* _EXTRACT_:
- - -

On 23 September 2022, Kwasi Kwarteng, the new delivered a Tax Cutting “Fiscal Event” or Mini-Budget to help boost economic growth and help businesses and households get through this winter and beyond.. This was in line with promises made by the new Prime Minister Liz Truss when she was campaigning to be elected as new leader of the Conservative Party.
However, many commentators are concerned that the cost of the growth measures announced in the budget will add significantly to Government borrowing, which will have to be paid for by tax increases in the future, not just for our generation but our children’s too.
Key announcements included:
- The 1.25% percentage point rise in National Insurance contributions will be reversed from 6 November 2022 and the government will not go ahead with the planned April 2023 Health and Social Care Levy
- Furthermore, the Government is removing the associated 1.25 % increase in NICs from 6 November 2022. (will affect payroll in 2022/23)
- In the case of NIC rates which apply annually, transitional rates will apply to deal with the mid tax-year change. In particular,
- Class 1 employee NIC rates that apply annually (including for company directors) will be set at a main rate of 12.73% and an additional rate of 2.73% for 2022/23
- Class 1A NICs on taxable and expenses (if not paid monthly through the payroll) will be set at 14.53% for 2022/23. The same applies to Class 1B NICs for PAYE Settlement Agreements.
- Class 4 NICs paid by self-employed individuals will be set at a main rate of 9.73% and an additional rate of 2.73% for 2022/23.
Many director/shareholders of family companies pay themselves a small salary and take the rest of their “pay” in dividends. With dividends being free of NIC, this would have allowed them to avoid the extra 1.25% NIC charge when it was originally introduced.
Consequently, the Government added 1.25% to the dividend income tax rates for 2022/23.
- Although the NIC increase is being abolished from 6 November 2022, the additional 1.25% will continue to be applied to dividends paid throughout 2022/23.
- From 2023/24 the dividend income tax rate will however revert to 7.5% where dividends fall within an individual’s basic rate band and 32.5% for higher rate taxpayers. Note that the first £2,000 of dividends continue to be taxed at 0%.
INCOME TAX RATES CUT
The previous Chancellor, Rishi Sunak, had dangled a possible cut in the basic rate of income tax from 20% to 19% from 2024/25.
- The reduction to 19% will now be brought forward by one year to 2023/24 and will apply to non-dividend income.
- The 45% and 39.35% ‘additional rates’ of income tax that apply to income over £150,000 will be abolished from 6 April 2023.
- This will mean that, in 2023/24, there will be just two rates of tax on general income – 19% and 40%, with two dividend income tax rates of 7.5% and 32.5%.

- - -

* _RECORDED DATA_:
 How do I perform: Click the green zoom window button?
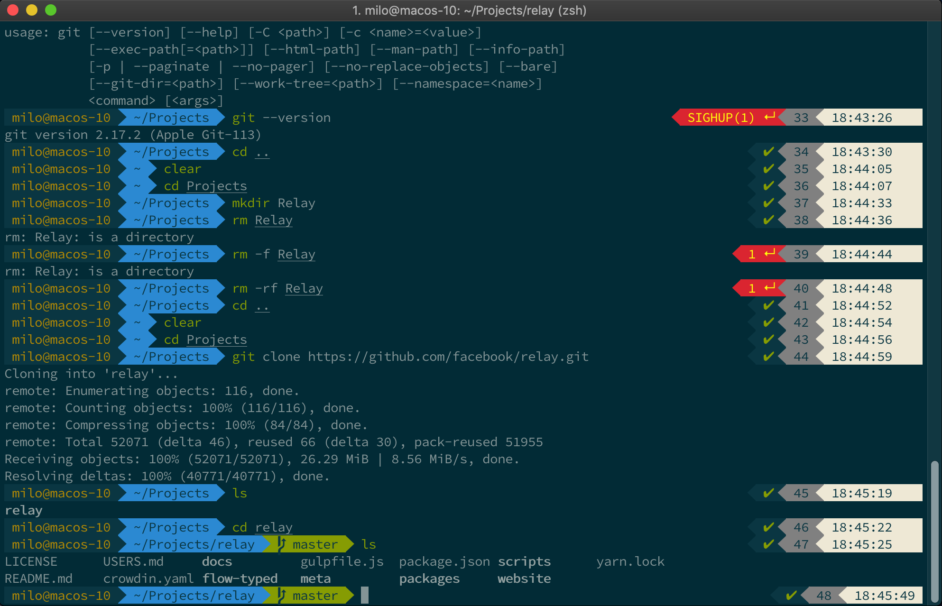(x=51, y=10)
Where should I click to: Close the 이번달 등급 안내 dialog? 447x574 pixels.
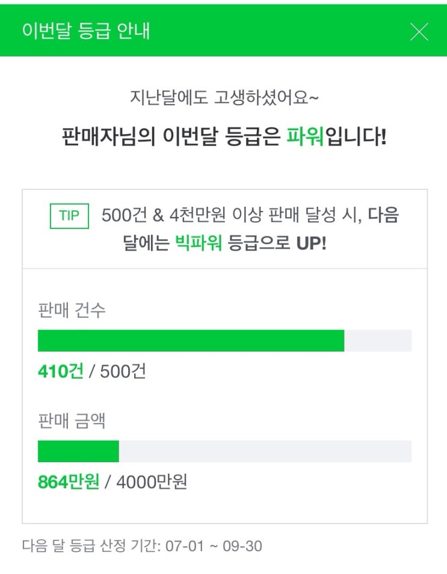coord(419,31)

- - -

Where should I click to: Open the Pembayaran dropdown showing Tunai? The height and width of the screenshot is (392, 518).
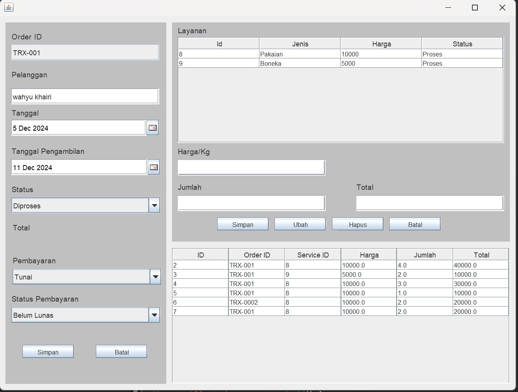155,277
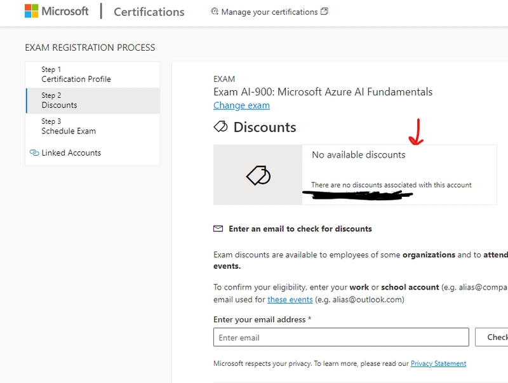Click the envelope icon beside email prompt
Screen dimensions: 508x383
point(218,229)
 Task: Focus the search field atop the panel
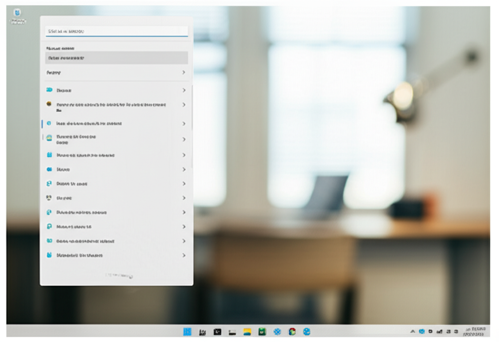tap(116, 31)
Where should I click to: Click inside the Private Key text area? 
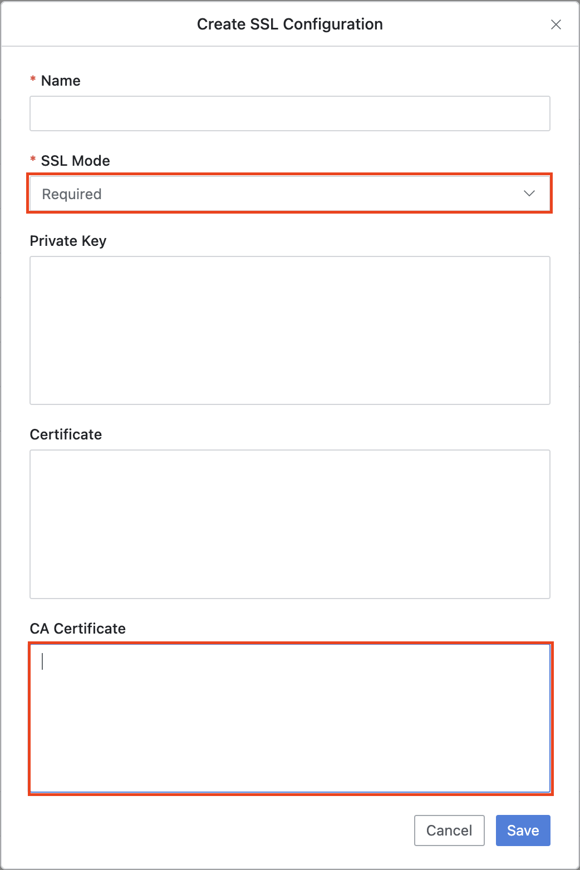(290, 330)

- - -

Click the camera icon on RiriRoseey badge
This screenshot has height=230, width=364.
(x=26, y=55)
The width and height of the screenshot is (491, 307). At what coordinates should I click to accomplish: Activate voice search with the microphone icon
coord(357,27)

- - -

* _PROBLEMS AND TASKS_:
A) Write out the part of the Mini-Budget article between "Consequently, the Government" and "taxed at 0%.", inclusive, switching "basic rate band" to "starting rate band".
B) Pick up the Mini-Budget article after its last sentence and continue it.

* _ANSWERS BELOW_:
A)
Consequently, the Government added 1.25% to the dividend income tax rates for 2022/23.
- Although the NIC increase is being abolished from 6 November 2022, the additional 1.25% will continue to be applied to dividends paid throughout 2022/23.
- From 2023/24 the dividend income tax rate will however revert to 7.5% where dividends fall within an individual’s starting rate band and 32.5% for higher rate taxpayers. Note that the first £2,000 of dividends continue to be taxed at 0%.

B)
- Further, those who would have otherwise been additional rate taxpayers will, from 6 April 2023, benefit from a Personal Savings Allowance of £500, in line with higher rate taxpayers. This was not previously available to them. Savings income within the Allowance is taxed at 0%.
CORPORATION TAX RATE INCREASE SCRAPPED
In the March 2021 Budget, Rishi Sunak announced that the rate of corporation tax would increase to 25% from 1 April 2023 where a company’s profits exceeded £250,000 a year, with the current 19% rate continuing to apply where profits were no more than £50,000 a year. There was also scheduled to be an effective 26.5% rate on profits between £50,000 and £250,000 a year.
- The planned increase will not now go ahead in line with the promises made by Liz Truss in her campaign to be Conservative Party leader and Prime Minister.
- All companies currently paying corporation tax at 19% will continue to do so.
£1 MILLION ANNUAL INVESTMENT ALLOWANCE NOW PERMANENT
Businesses investing in plant and machinery will welcome the decision to make the £1 million Annual Investment Allowance (AIA) permanent.
This has been extended several times and was scheduled to revert to just £200,000 from April 2023.
Unlike the super-deduction, the AIA is available to unincorporated businesses as well as limited companies and the equipment does not have to be new.
The much criticised “off-payroll” working rules were introduced for the public sector from 6 April 2017 and then extended to large and medium-sized private-sector organisations from 6 April 2021.
The rules replaced the ‘IR35’ rules where workers supplied their services to these organisations via a personal service company (PSC) or other intermediary. The effect was to transfer the, not insignificant, tax compliance burden from the PSC to the service-acquiring organisation.
- The off-payrolling rules will now be removed from 6 April 2023 and the IR35 compliance burden will revert to resting with the PSC itself.
- This means the PSC must calculate and pay PAYE and NICs if the worker (often the Director) would be classed as an employee if they were working directly for the service-acquiring organisation.
- This aligns with the requirements in cases where a PSC supplies services to a small private-sector organisation (no change)
NEW INVESTMENT ZONES
The Government is in discussion with 38 local authority areas in England to set up ‘Investment Zones’ in specific sites within their area.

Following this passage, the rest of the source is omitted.